When asked if he thinks society is more decadent now than in the past, or if the decadence is simply exposed more because of the advent of mass media and social media, Dirkschneider said he believes things are indeed getting worse, which is why he made the title track and called the album what he did.

“The rich are getting richer and the poor are getting poorer, and that’s a problem. We have so many people in Europe coming here as refugees from war and poverty. Maybe instead of spending so much money buying and making military weapons put it into the poorer countries to help build them up and show them things to help them live better. There’s something wrong with a system where we have enough money to help these people but we spend it on military weapons,” he said.

“I think something is going to explode, there’s so much tension. I have nothing against rich people, but it’s the governments and the corporations that put the money in the wrong places and they need to take care if the poor countries and the poor people within their own countries. That’s a much better idea than to buy new weapons that can destroy the whole world.”

Dirkschneider is not simply lashing out at poverty, injustice, greed, corruption and war for the sake of lashing out; he hopes that his words and music will strike a chord with his listeners and that they might at least recognize the decadence around them and perhaps even do something about it. He firmly believes that knowledge leads to understanding, which leads to action and change.

“As a musician, we can write words and songs and hopefully some people get the meaning. But I really want them to take that meaning and really want to do something where they realize that if they want to change something they have to get involved and maybe get political and make the politicians take notice,” he said.

“I got the idea for Decadent watching those TV spots for Save the Children. All these kids in Africa have nothing to eat and that’s where the idea that the world is so decadent that it allows this to happen came from.”

With Decadent’s release, and a hugely ambitious world tour in the works, it’s obvious that Dirkschneider has no desire to slow down any time soon, even has he approaches age 63 in April.

“I love music and I love making music.
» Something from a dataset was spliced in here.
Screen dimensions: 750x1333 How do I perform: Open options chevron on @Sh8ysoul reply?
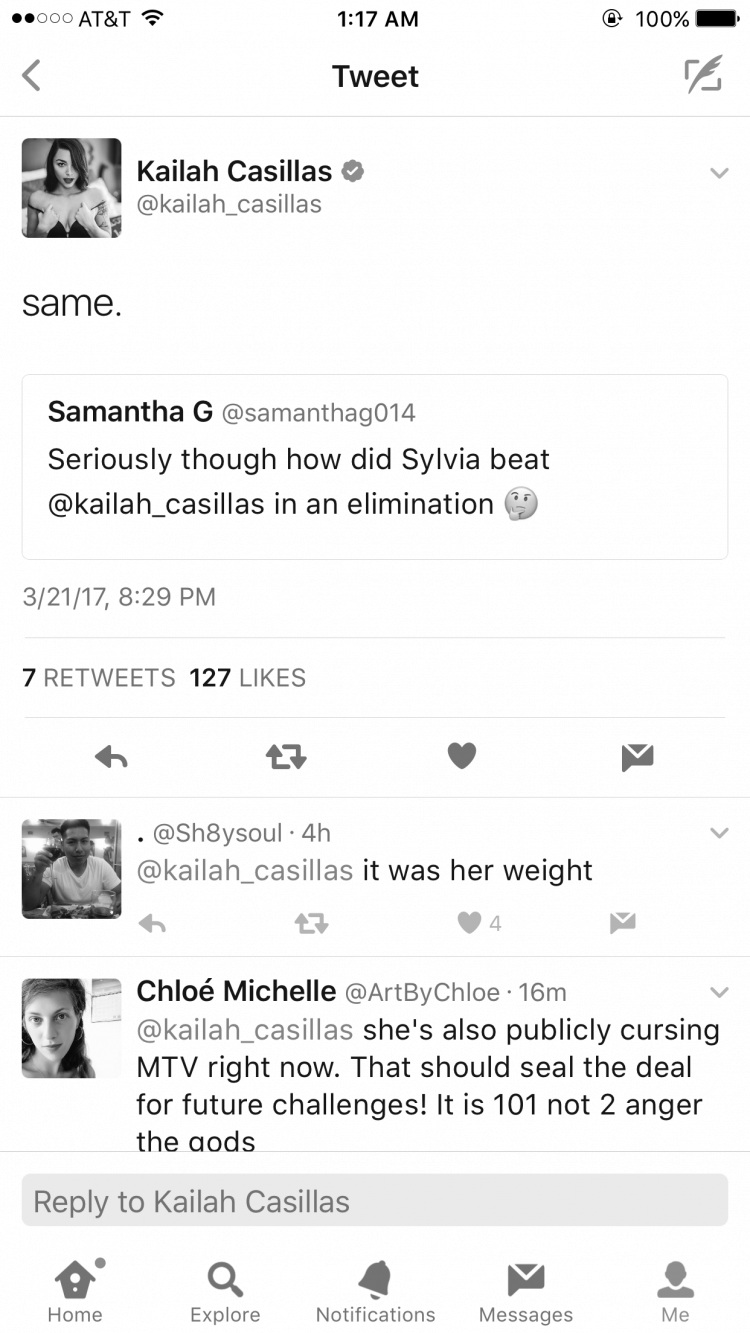click(x=719, y=832)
And the music that I do is still popular, especially in Europe. For me it’s a lot of fun to do, it’s my passion. I love to sing and I love to write songs so why would I stop? And I am really happy with the new lineup of the band. We have a big tour coming up, maybe the longest tour ever with U.D.O.,” he said.

Part of the reason is that he is now finding a whole new generation of metal fans coming to his shows and buying his albums. And he is also breaking U.D.O. into new and exciting markets.
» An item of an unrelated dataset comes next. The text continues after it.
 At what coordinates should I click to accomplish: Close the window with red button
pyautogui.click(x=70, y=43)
“I think that we write good songs that touch people, you know. It’s very interesting that the last four or five years to see so many really young people at our shows. A new generation is coming up for sure. We have the older fans that are coming still and many of those started as Accept fans, but now these younger kids are coming as U.D.O fans first and many don’t know that much about Accept. I don’t play many of the Accept songs any more anyways. Many of them are surprised to hear I was in this band Accept when I talk to them. So then they go back and explore the whole history of me in Accept and the history of U.D.O. and they become fans of all that music,” Dirkschneider said.

“And we are becoming very, very popular in the eastern European countries. I want to say this without meaning to sound arrogant, but we are really big in Russia and now also in Rumania, Bulgaria and the Czech Republic. We also have started doing shows in Turkey, Israel and Poland and the Baltic states too because many of these places are becoming more and more open to this kind of music.”

And travelling the world is not only a lot of fun but it continues to be fodder for Dirkschneider’s songwriting as he gets to see the good, bad and the ugly of different cultures and communities and peoples.

“You see so many things and when you travel and tour these places you become more open minded as an artist and a lyricist than you would be if you maybe lived in just one country and went on a holiday for three weeks somewhere else. It’s one of the great things about being a musician is that you get to see and experience the world and have it teach you things,” he said.